The Supplements You ACTUALLY Need

You don't need that multivitamin, but there are some vitamins that you do need help to get enough of.

 

If you were raised to believe that multivitamins were essential for your health, it’s time to bring your thinking into the 21st century.

These days, we can get most of the vitamins we need from a healthy diet. Not only that, but it’s been found that too much of any one vitamin can actually be bad for you. One study in 2012 found that women who took vitamin supplements over the long term had higher mortality risk than those who didn’t.

So which ones do you actually need?

  1. Vitamin D. This is particularly difficult to get from food, and hard to get from sunlight in the winter. A vitamin D supplement every day can’t hurt.
  2. Zinc. This vitamin is difficult to get enough of in your food, and zinc supplements have been found to treat the common cold.
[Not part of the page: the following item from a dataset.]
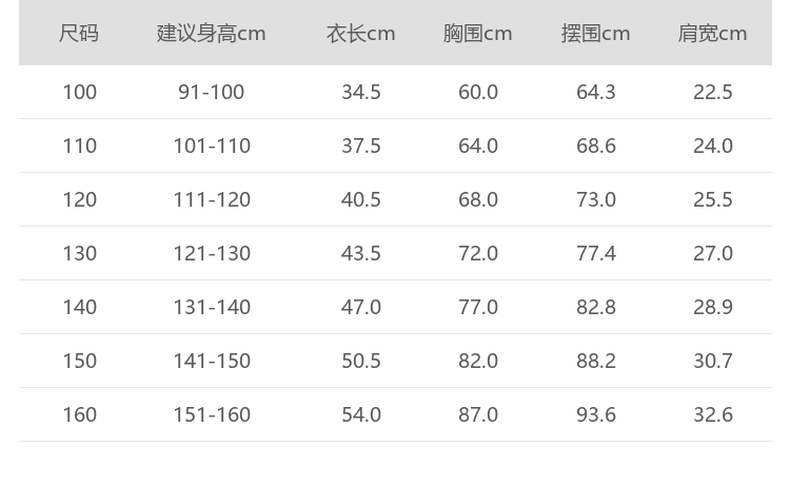Click the 131-140 height range cell
This screenshot has width=790, height=485.
[x=211, y=307]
These are a pretty safe bet.
  3. Folic acid. This one is just for pregnant women, or women who want to get pregnant. Bodies need more of this when they’re pregnant. It also helps prevent birth defects.
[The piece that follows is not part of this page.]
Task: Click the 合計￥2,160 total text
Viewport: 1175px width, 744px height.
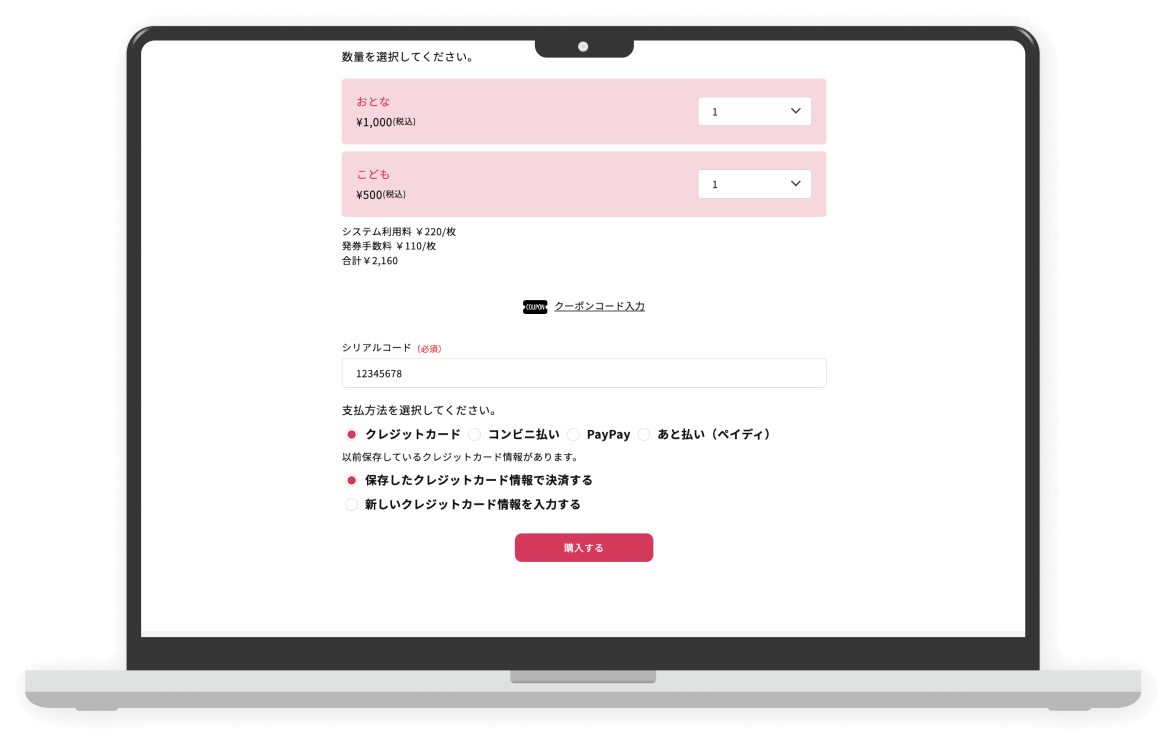Action: click(x=370, y=261)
Which ones do you skip, then?

  1. Vitamin C. That’s right, this vitamin is probably not really doing anything to help your cold. Studies have shown that it doesn’t actually provide the cold prevention powers it says it does, and too much vitamin C can actually up your risk of kidney stones.
  2. Vitamin B3. You can skip the supplement, but you can get easily from salmon or tuna. You don’t need any more than that, since like vitamin C, this vitamin doesn’t have any of the benefits it’s supposed to, such as reducing heart attack and stroke risk.
  3. Vitamin E. This is another one that’s just overprescribed. Eating spinach gives you plenty of vitamin e, and too much of it actually has been found to increase men’s risk of prostate cancer.